O primeiro 1.º de Maio

 O primeiro 1.º de Maio

Mário Soares e Álvaro Cunhal no primeiro 1.º de Maio, em Lisboa. (rtp.pt)

Seis dias antes, Portugal inteiro saíra à rua. Conhecidos e desconhecidos abraçavam-se, nos olhos havia sorrisos e lágrimas da alegria. Vitoriava-se os militares que haviam posto fim a meio século de estúpido sufoco. Foram sete dias e sete noites de festa espontânea e verdadeira. “O povo está com o MFA” e “O povo unido jamais será vencido” ouviam-se por todo o lado.

António Galopim de Carvalho e a sua mulher, Isabel, celebram o 1.º de Maio de 1974, junto de um soldado. (DR)
Cartaz da autoria de João Abel Manta. (arquipelagos.pt)

Os homens e as mulheres da minha idade (eu tinha, então, 43 anos) estávamos na fase mais pujante das nossas vidas quando fomos apanhados por este extraordinário e feliz acontecimento. Ninguém revelou o mais pequeno apego ao regime acabado de cair, no qual era suposto terem sido moldados. Não se viu um gesto nem se ouviu uma palavra em sua defesa.

A injecção de ideologia salazarista que, como eu, receberam na Mocidade Portuguesa, não surtiu qualquer efeito. O ditador falecera quatro anos antes e, com ele, a filiação obrigatória na já, nessa altura, defunta organização da juventude do Estado Novo. Em termos que se visse, a Mocidade Portuguesa não fez nem os homens nem as mulheres que Salazar sonhou. Sentia-se que o país era nosso.

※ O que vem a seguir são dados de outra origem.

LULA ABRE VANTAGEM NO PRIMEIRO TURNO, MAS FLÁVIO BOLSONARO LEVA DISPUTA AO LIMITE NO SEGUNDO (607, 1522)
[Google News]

A ALA 7 da Mocidade Portuguesa Feminina (da qual faziam parte os concelhos de Penafiel, Lousada e Paços de Ferreira), nos Paços do Concelho da Vila de Lousada, em 20 de Dezembro de 1953. (Fotografia com negativo a preto e branco 6×9 cm, colorida com Python Gans. generative adversarial networks – facebook.com/FotogBorges)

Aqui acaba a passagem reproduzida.